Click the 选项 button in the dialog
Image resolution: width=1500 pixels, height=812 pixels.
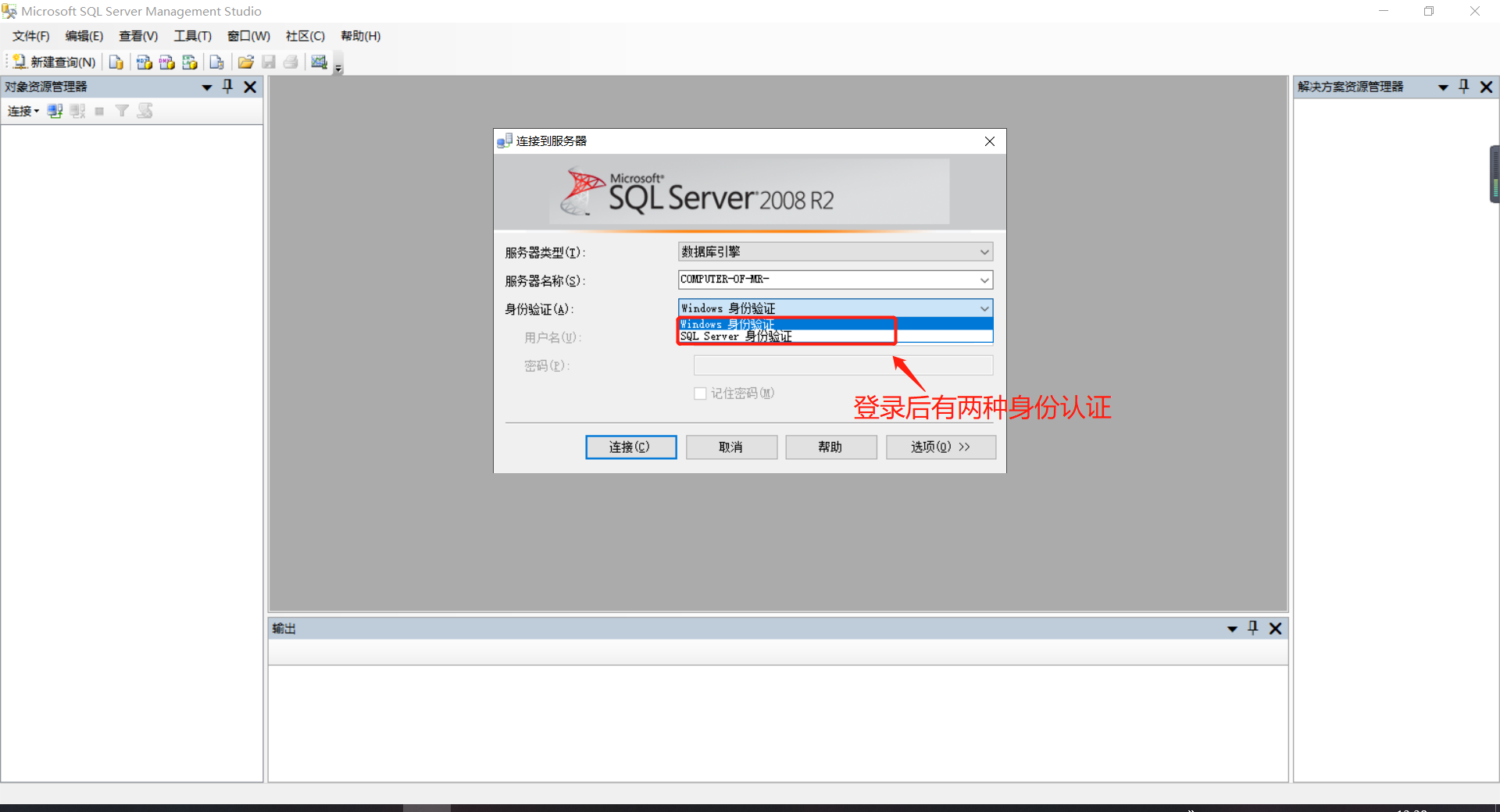pos(940,447)
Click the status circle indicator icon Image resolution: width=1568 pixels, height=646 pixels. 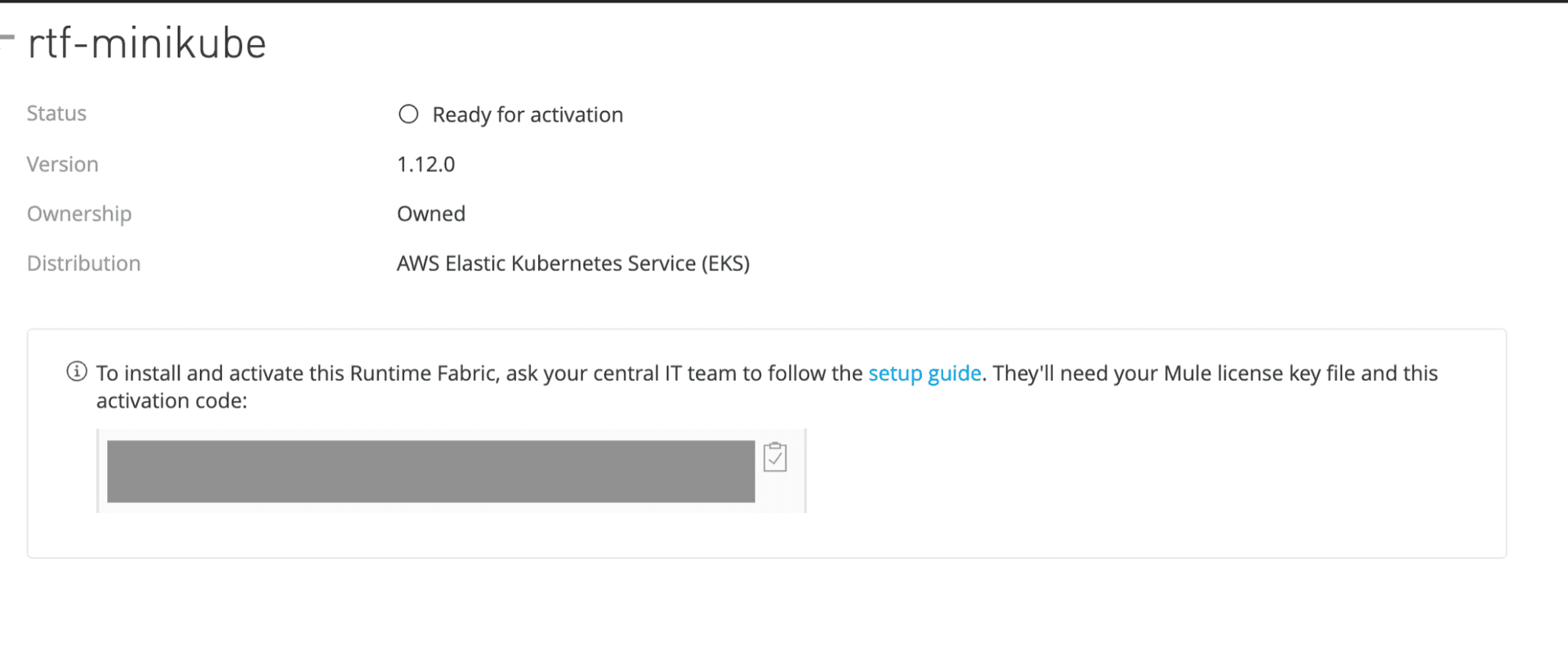click(408, 114)
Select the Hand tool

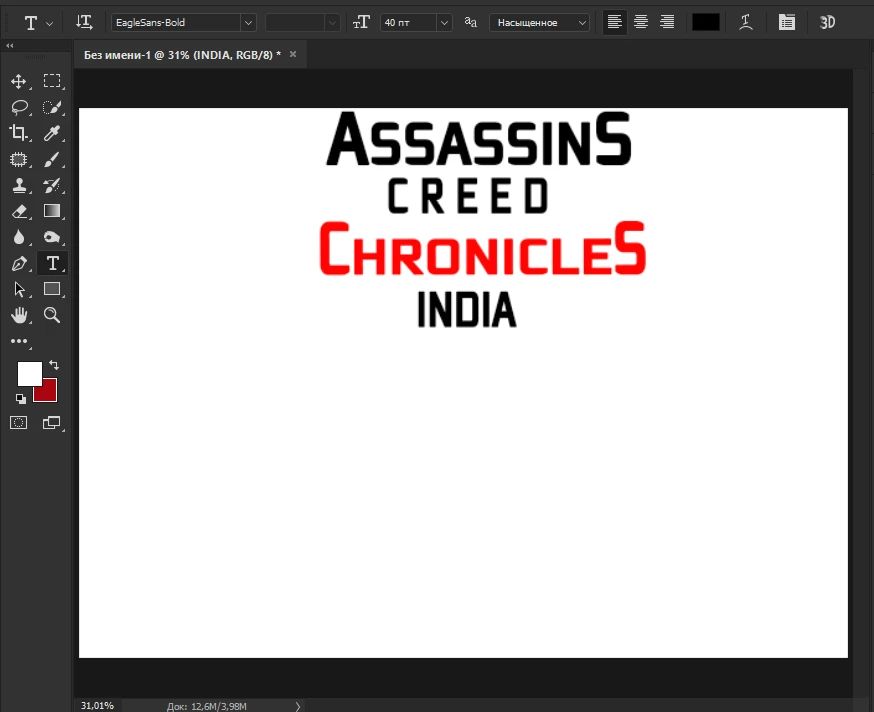[19, 315]
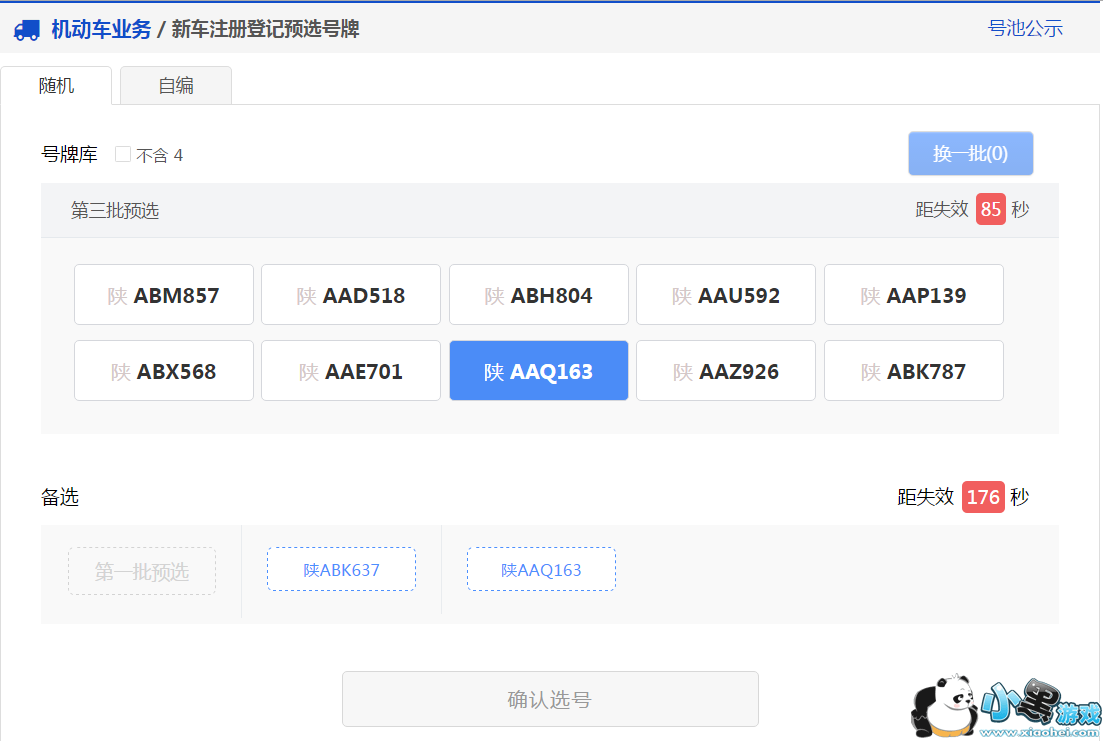Choose plate 陕 AAE701
This screenshot has width=1103, height=741.
(x=351, y=371)
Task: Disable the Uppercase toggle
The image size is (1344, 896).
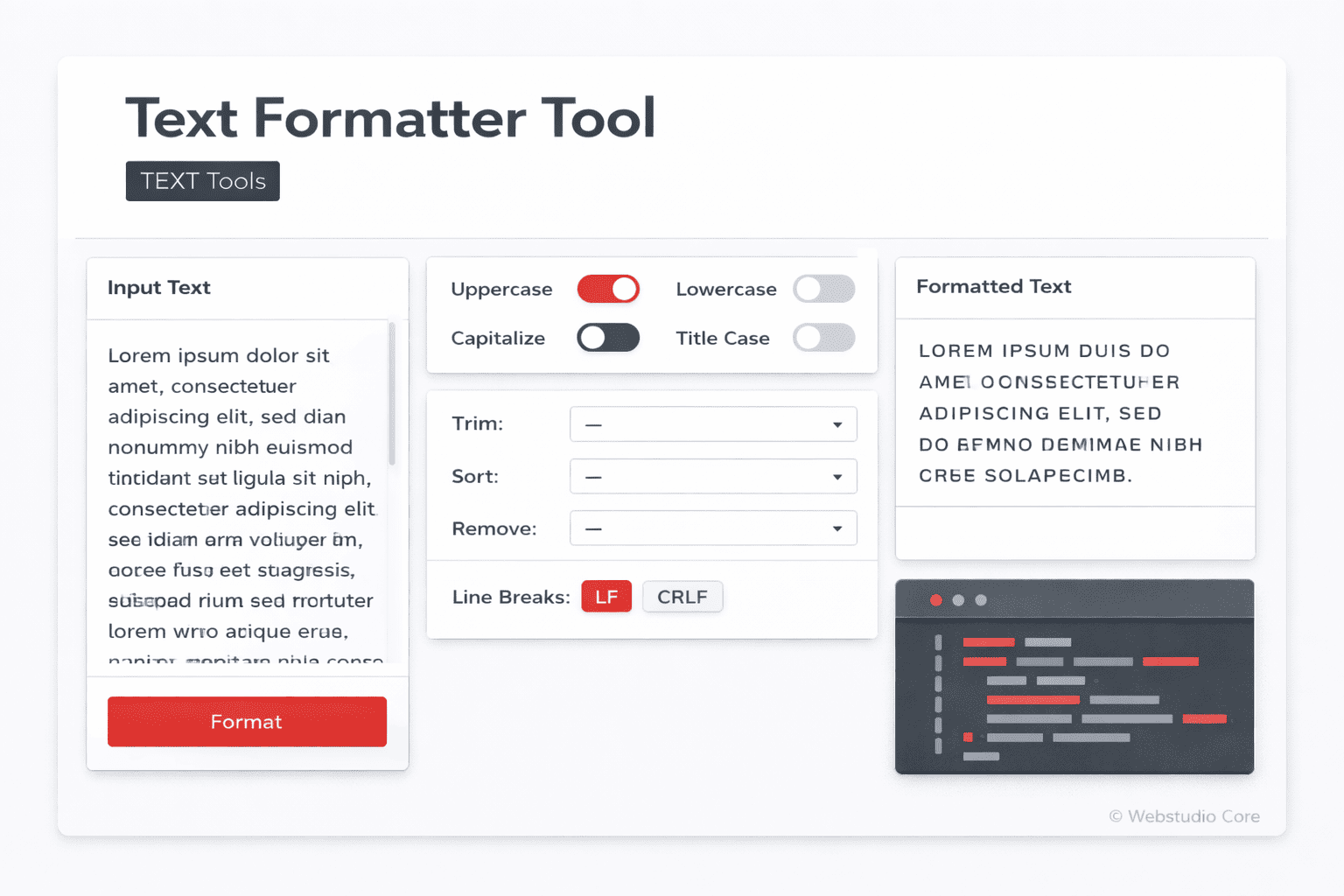Action: click(x=608, y=289)
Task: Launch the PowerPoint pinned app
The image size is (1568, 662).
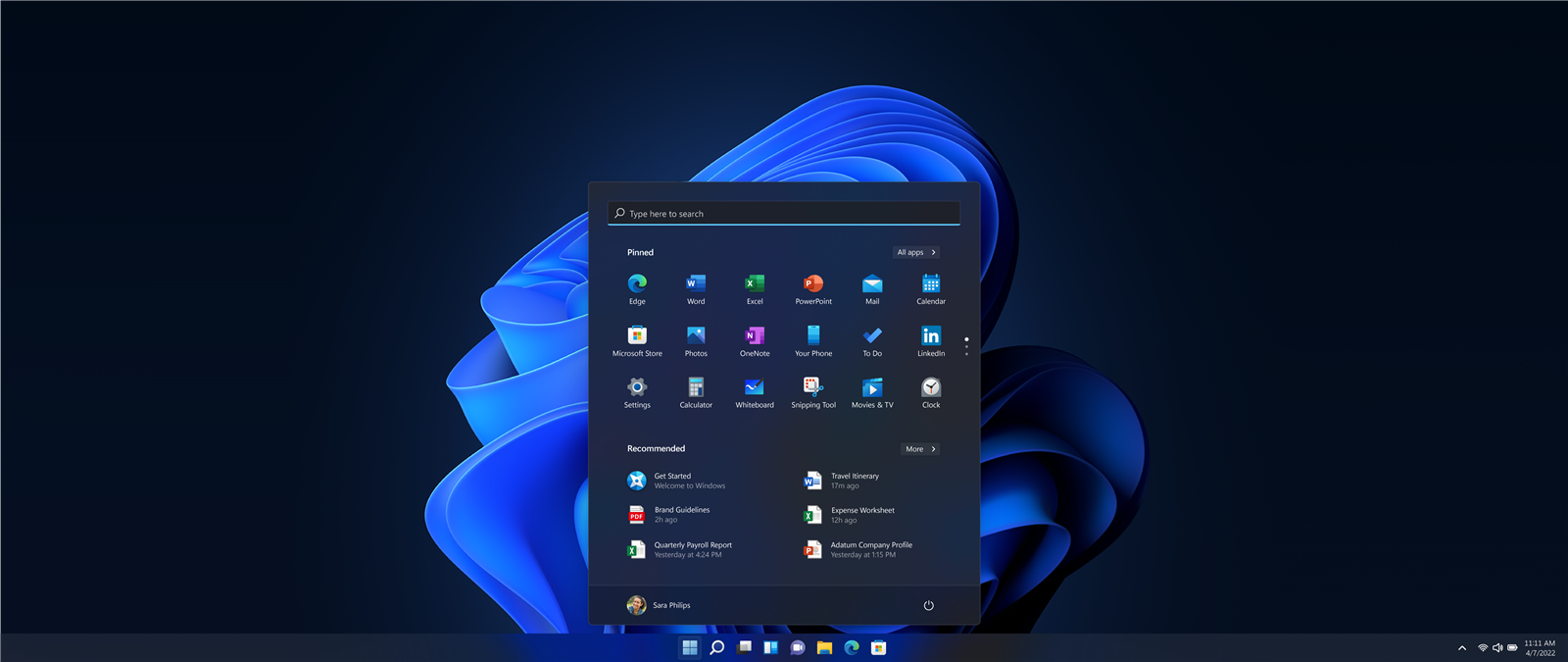Action: [x=813, y=284]
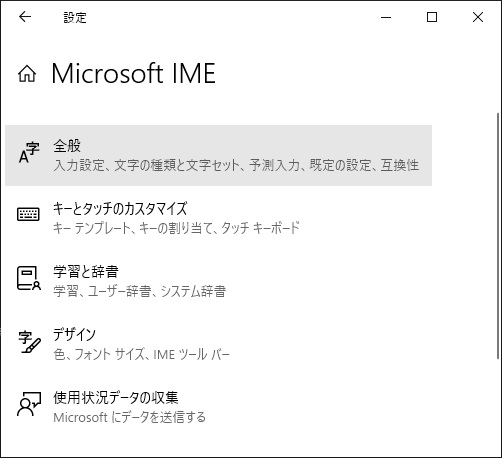Click the 入力設定、文字の種類 description text
The image size is (502, 458).
coord(236,165)
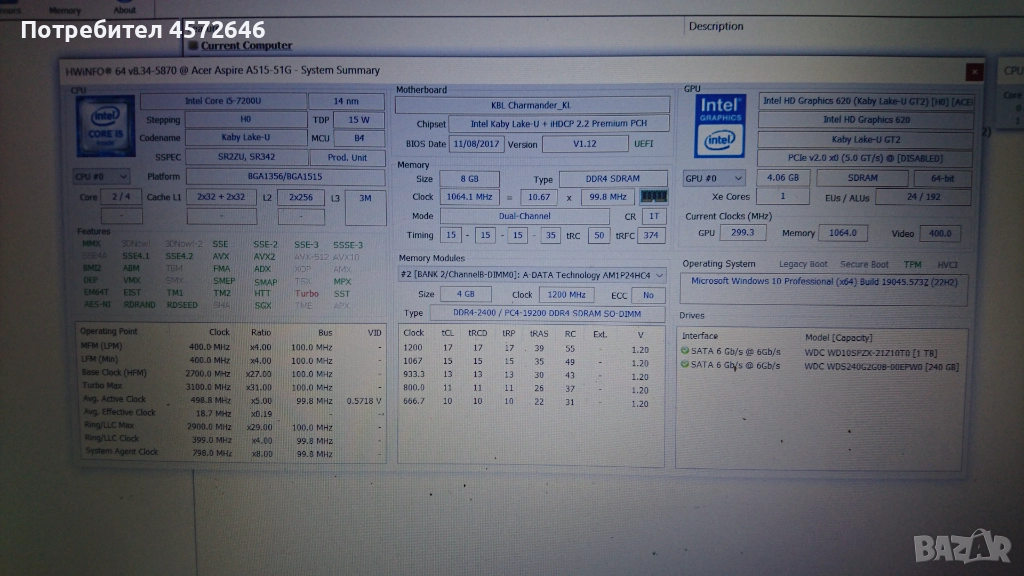The height and width of the screenshot is (576, 1024).
Task: Click the Intel Core i5 CPU logo
Action: tap(104, 126)
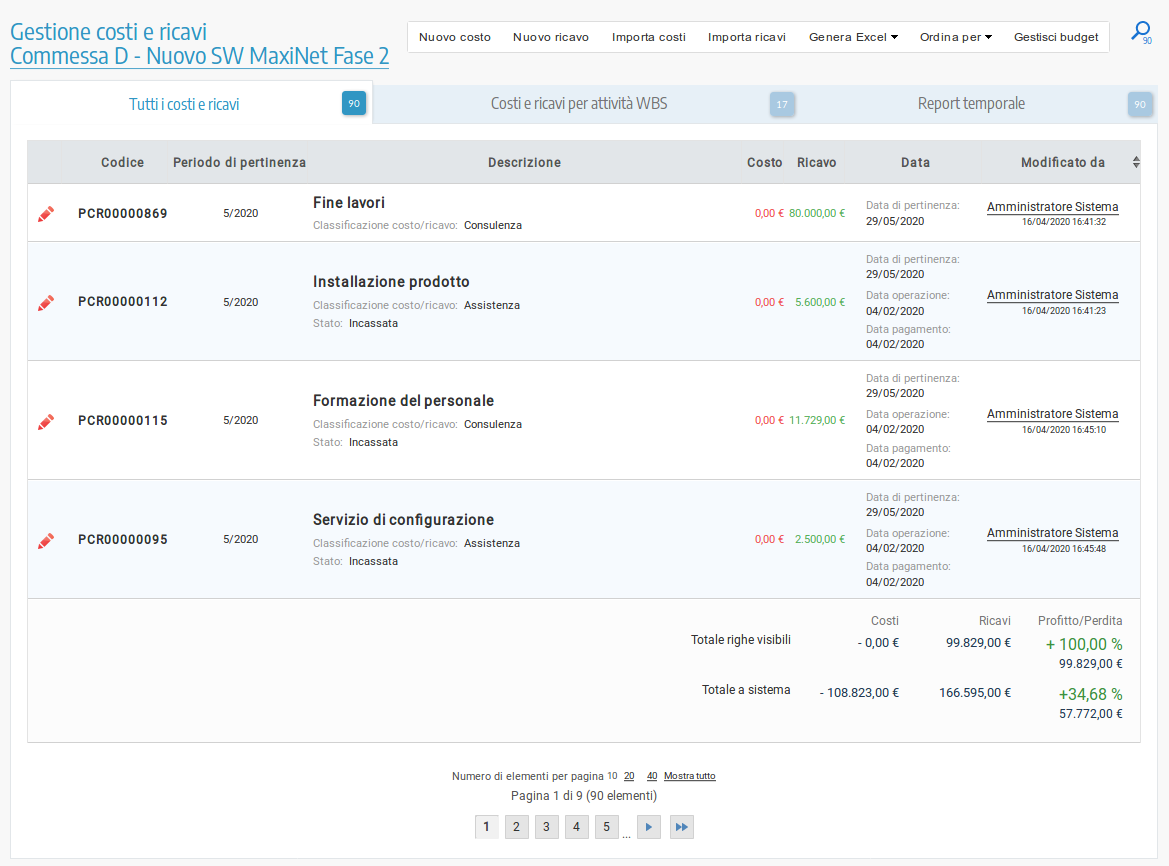The image size is (1169, 866).
Task: Click the Nuovo costo button
Action: click(455, 37)
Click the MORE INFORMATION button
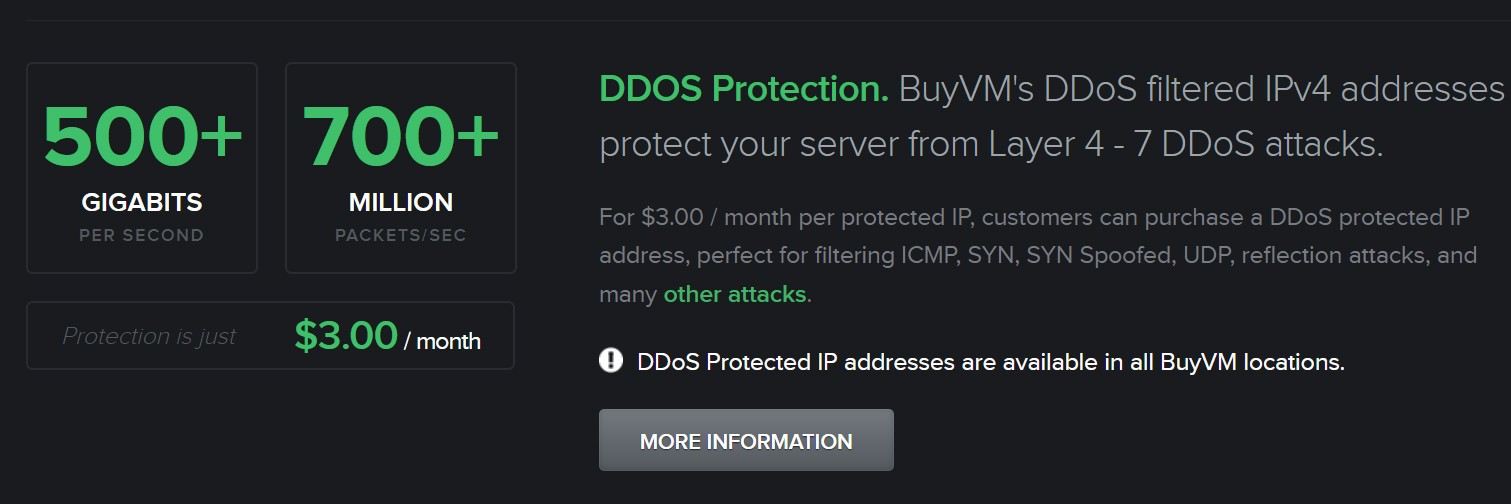The width and height of the screenshot is (1511, 504). tap(746, 440)
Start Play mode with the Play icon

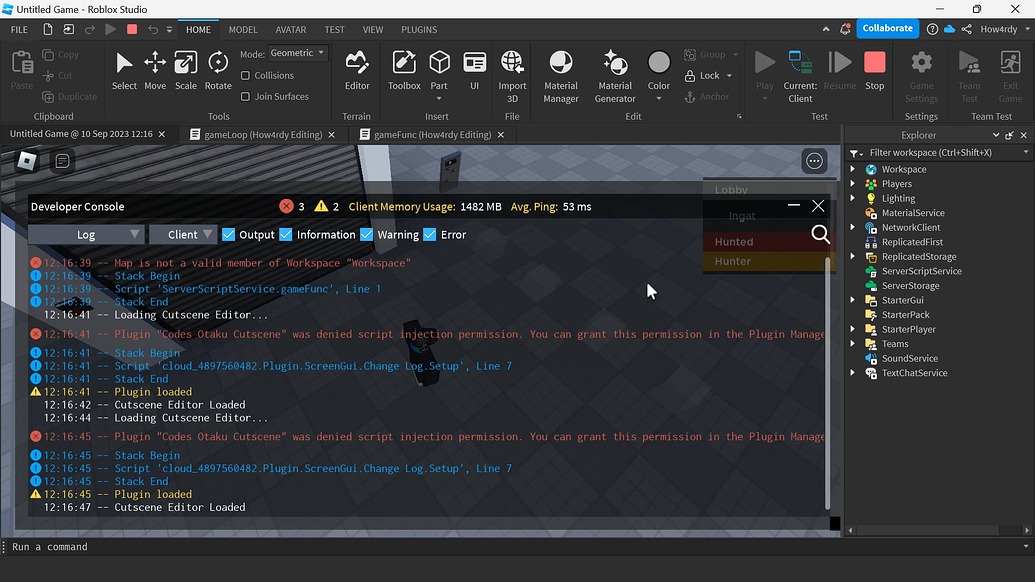click(x=763, y=64)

== Exercise prompt ==
Format as a numbered list the lines of the items from the line containing "Task: Launch the PowerPoint pinned app" up to and including the last line of the items, omitting blank lines and leaving out the pictures.

== Complete response ==
1. Task: Launch the PowerPoint pinned app
2. The image size is (1568, 662).
3. Action: [x=813, y=284]
4. Click the 入力設定、文字の種類 description text
5. The image size is (502, 458).
6. coord(236,165)
7. The height and width of the screenshot is (576, 1024).
8. Task: Click the Intel Core i5 CPU logo
9. Action: tap(104, 126)
10. The image size is (1169, 866).
11. Task: Click the Nuovo costo button
12. Action: click(455, 37)
13. Click the MORE INFORMATION button
14. The width and height of the screenshot is (1511, 504). tap(746, 440)
15. Start Play mode with the Play icon
16. click(x=763, y=64)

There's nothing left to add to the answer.